EEAST workers Mark Evans, Nadine Ward, Paul Neary, Dave Jadidi and Sophie Reynolds pulled together to treat both patients.
Shaun Whittington, advanced paramedic in urgent care, led the incidents and described the shift as one he will never forget.
“Jeremy’s heart rate and blood pressure dropped dramatically while we were on the way to hospital and at one point I thought he was going to go into cardiac arrest,” said Shaun.

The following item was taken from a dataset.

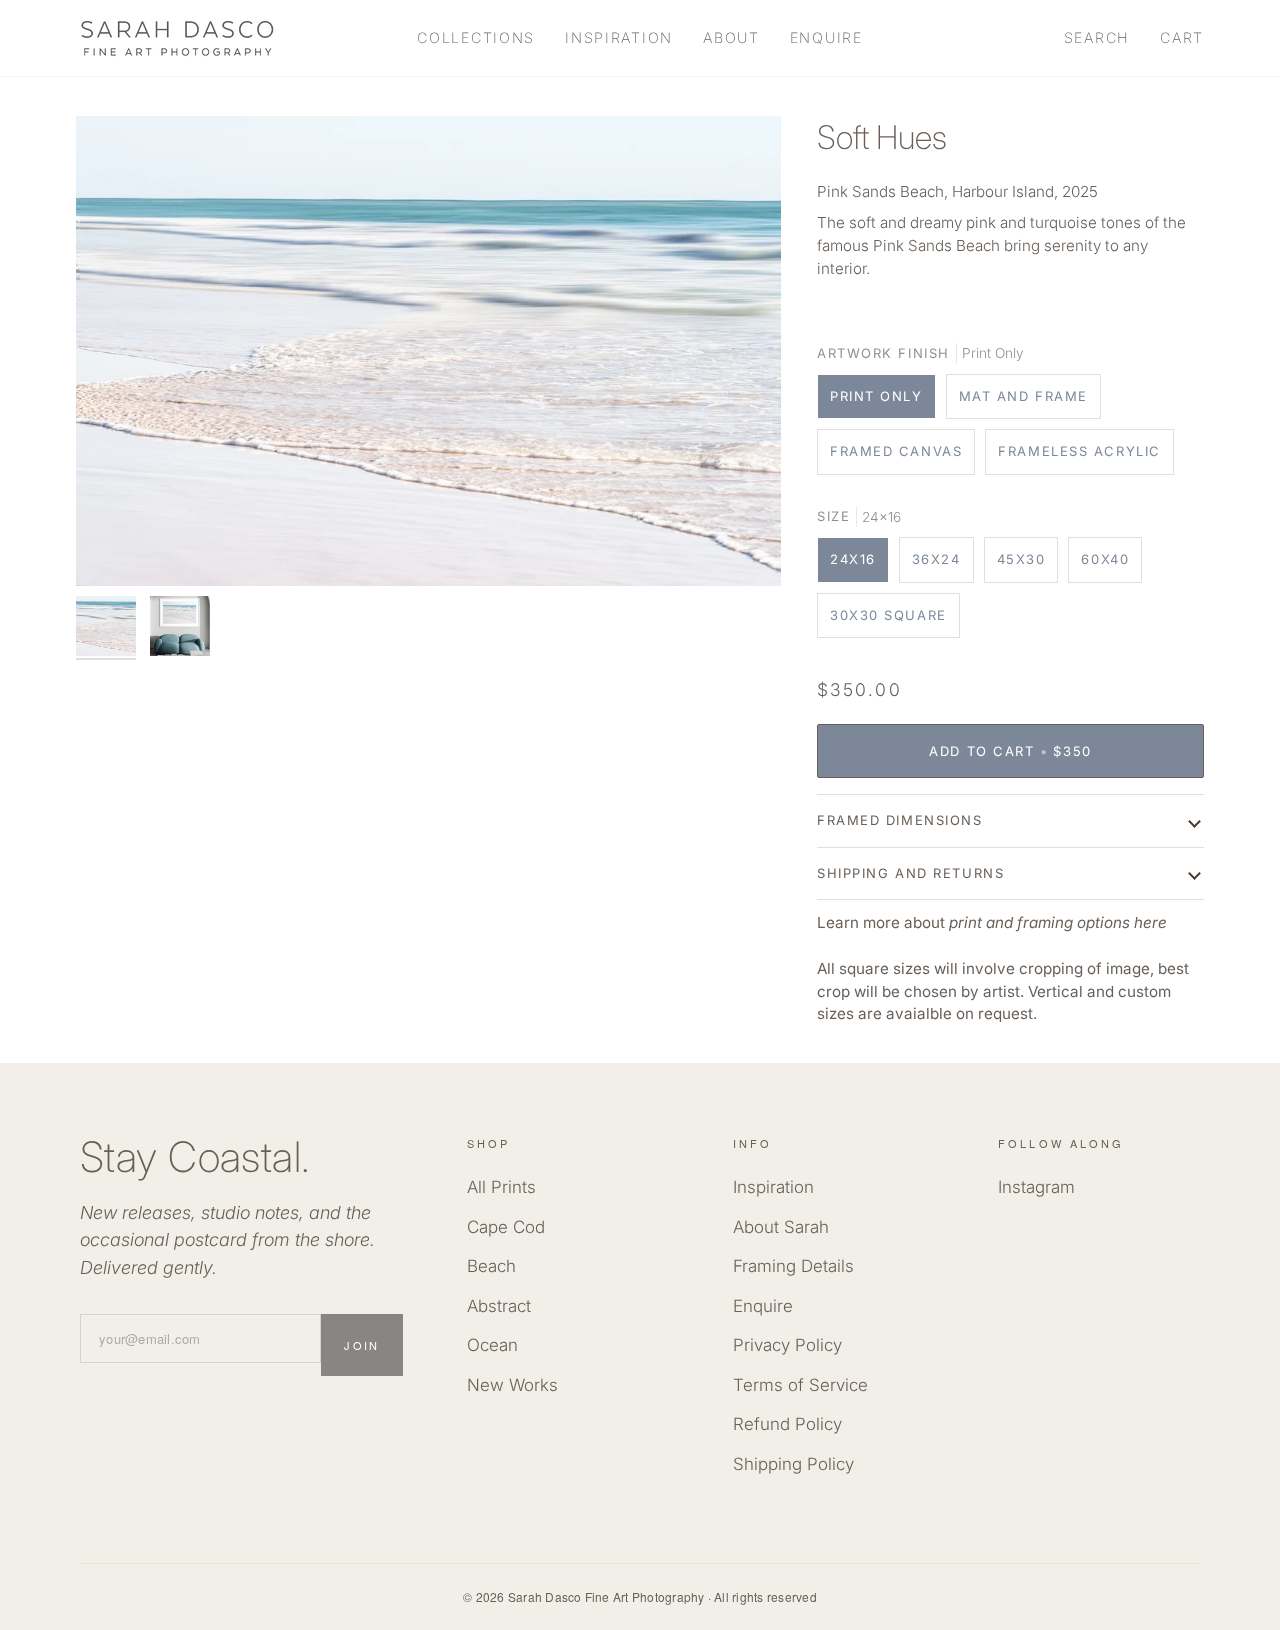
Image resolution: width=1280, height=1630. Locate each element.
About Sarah (781, 1227)
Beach (491, 1266)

“I don’t know who was sweating more – him or me. We waited at the Lister while he had the stent fitted and within just 40 minutes he was a completely different person.”
He added: “When we arrived he looked like he was about to die, but after the surgery it was like he had just come home from a holiday. I’ve been in this job for 22 years and have never heard of anything like this happening before, and really hope it never happens again.
“The fact that Jeremy and the patient have both recovered is a testament to the skills and dedication of the team on scene on the day, who worked together brilliantly to manage two very challenging incidents.”